Software QA FYI - SQAFYI

Scalability and Performance Testing of Server Software

By: Srinivasan Desikan

This article is intended to discuss the concepts of performance and scalability testing with respect to four resources CPU, disk, memory and network. The four resources are related to each other and we need to completely understand their relationship to implement the strategy for scalability and performance testing.

Like the children in the house the four resources in the computer require equal attention, as they want to grow together to enhance the scalability and performance purpose. Many software engineers do not understand the purpose of this growth very well. All these resources are interdependent and will have issues if other resource is modified. For example, if the memory requirements in the system are addressed, the CPU will become more intensive. This in turn results in multiple cycles of upgrade as the requirements of the customers keep increasing. All these resources tend to grow, when a new release of the product happens. These aspects show only upward growth as software becomes more and more complex. Multiple upgrade cycles were possible till last few years. Due to several factors like recession in economy, cost consciousness and software being utilized in plenty of other equipment such as Mobile phones, and PDAs, there is a requirement to change the development and testing strategy. This is needed to justify the growth of these four resources. The software is not only for computers but also for equipment; hence up-grading the resources are not easy anymore.

Let us discuss the following issues and steps to derive a good testing strategy based on some assumptions: · Choosing the right product configuration · Choosing the right resources · Utilizing the benchmarking and scalability results Choosing the Right Product Configuration

The confusion that often arises between the customers and software vendors is in deciding the right product configuration. This happens since the developers and the testers of server software assume only one typical customer scenario. They exhibit a reluctant attitude for appreciating the fact that each customer scenario is different and requires a specified customization at the design level of the product.
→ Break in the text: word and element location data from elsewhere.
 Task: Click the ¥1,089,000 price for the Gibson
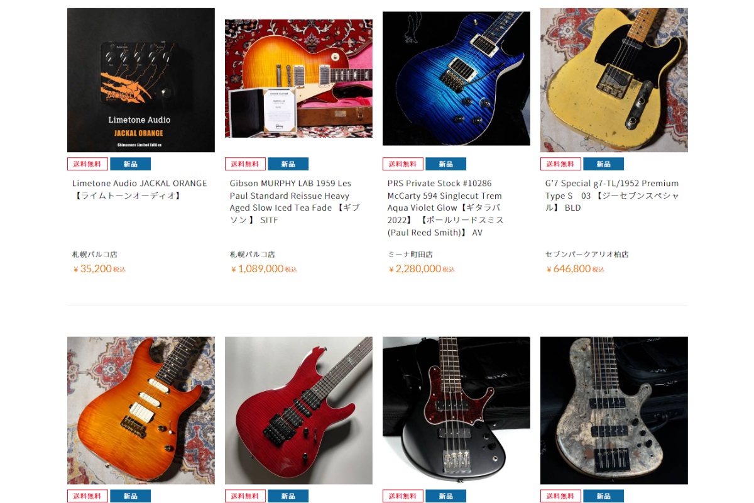pos(263,269)
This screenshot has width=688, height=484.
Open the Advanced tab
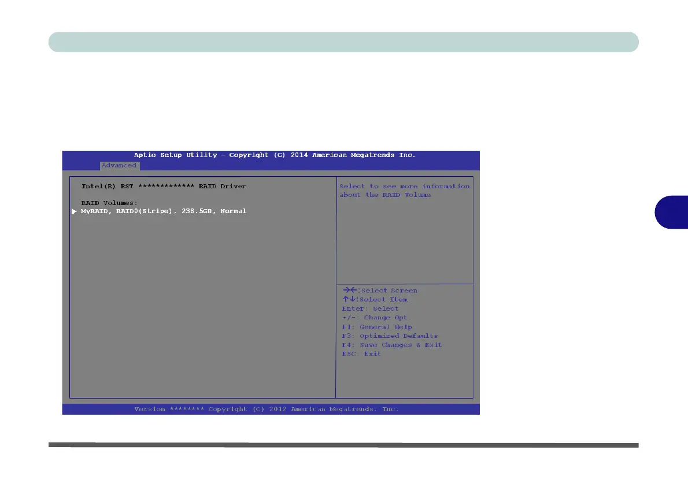point(119,165)
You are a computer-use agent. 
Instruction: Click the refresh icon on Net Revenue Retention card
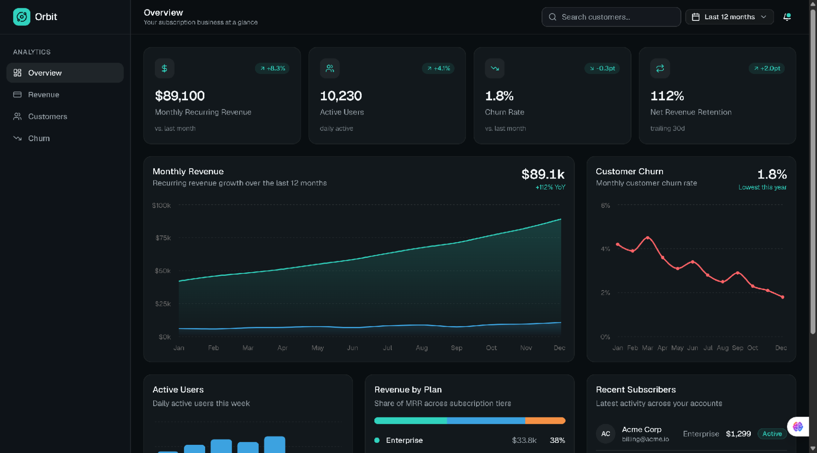pyautogui.click(x=660, y=68)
Often, the customers are lost when they have been told to increase the number of CPUs, memory, and the network bandwidth for better performance and scalability. Also, measurable guidelines to specify the level of performance/scalability improvement/degradation when resources are adjusted, is not provided. This results in multiple upgrade cycles.

Choosing the Right Resources

It is important to understand and acknowledge customer’s view about the resources the product intensively uses and the resources that are critical for the product usage. It is easy to tell the customer that product A is CPU intensive, product B requires more memory and product C requires better bandwidth. Some of the products that run on a particular server could be from multiple vendors. But it is very difficult for the customer to increase all the resources in the server as all the products are expected to run in the same server at the same time. Many times the engineers are not aware of this fact and they look at only one product to give the solution, which often fails to meet the expectations of the customer. The concept of system is missing in development and testing of many companies. The product development teams do not get to decide what components constitute a system; it is rather decided by the customer and may involve multiple products from multiple suppliers. Utilizing Benchmarking and Scalability Results

The benchmarking and scalability results achieved in the test lab are not repeatable for the customer in their setup. This is because of the fact that the product is tested in a simulated environment or by keeping all parameters such as memory, CPU, disk and network in "safe condition". These parameters are generally available to customers in the marketing docs.

The perspectives and requirements for each of the customer are completely different and it is very difficult to set the right strategy. Let us have a look at some basic assumptions before we proceed further.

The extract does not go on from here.